Pour cette chronique, nous envolons pour Porto, avec le groupe Astrodome. Le quatuor instrumental portugais est une totale découverte pour moi qui était passé à cote de leur premier album en 2016 et c'est sur les conseils de mon co-pilote Kev' que je me lance ici. Alors vais-je entrer de plain pied dans leur univers métaphorique? c'est ce que nous allons voir...


"II", un voyage spatial tribal 


Le groupe ouvre avec 'mirage', morceau élevé haut en couleurs  nous contant une histoire avec son riff psychédélique et sa batterie en soutien, dont la puissance et l'habileté me font penser à Keith Moon des "Who". La batterie, justement parlons en, elle est mise en avant tout au long de cet album. Et de quelle manière ! Tantôt jazz d'autre fois agressive,  elle est omniprésente sur le mix. Comme sur la pièce principal de l'album qu'est 'secular fields', où elle s'avère juste démentielle. Le morceau est composé en plusieurs étapes allant du plus clair au plus sombre s'offrant même un passage Doom où le solo de  guitare arrive tel un halo lumineux pour nous sortir de la noirceur de la rythmique. L'une de mes pistes préférées de ce début d'année à (ré)écouter le plus souvent possible.

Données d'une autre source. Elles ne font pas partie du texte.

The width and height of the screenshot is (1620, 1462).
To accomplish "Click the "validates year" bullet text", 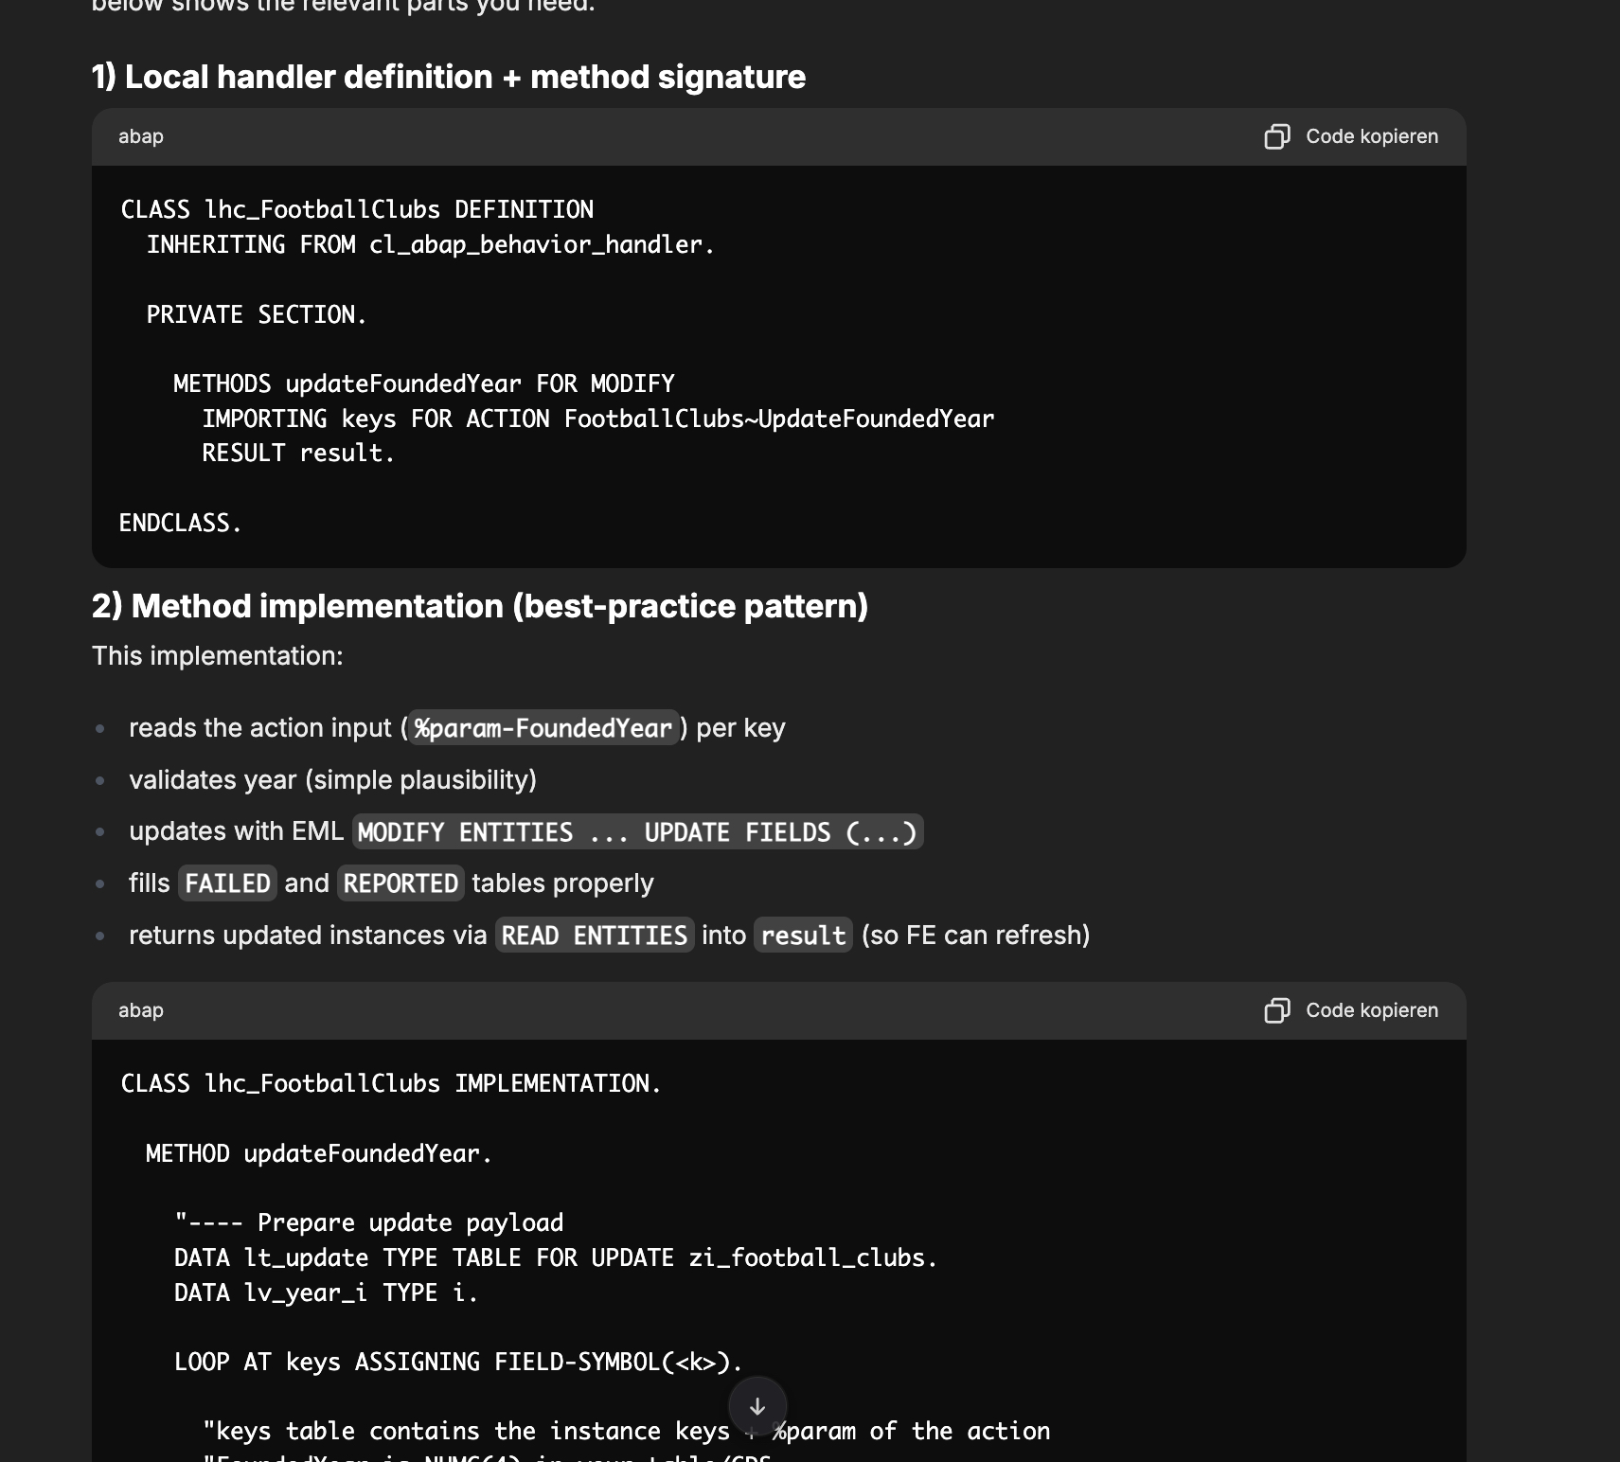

Après 'Dawn Gardens' au tempo plus lent, vient ma seconde piste favorite de l'album 'Sunrite'. Les rythmes tribaux aux accents chamaniques de ce morceau nous donnent l'impression d'assister à une cérémonie Vaudou tandis que la piste devient de plus en plus groovy et donne envie de bouger. Vient pour conclure 'Atlas', long jam ouvert par un solo de basse où les portugais nous montrent tout leur savoir faire en matière de composition, jolie conclusion d'un album qui fait 40 minutes.

Que faut-il en retenir?

Astrodome nous offre avec "II" un fort joli voyage coloré , faisant la part belle à la rythmique et à la déesse Fuzz. Un album sans aucune autre prétention que de nous porter tranquillement et nous plonger dans nos pensées. Et avec les beaux jours qui arrivent, que demandez de plus?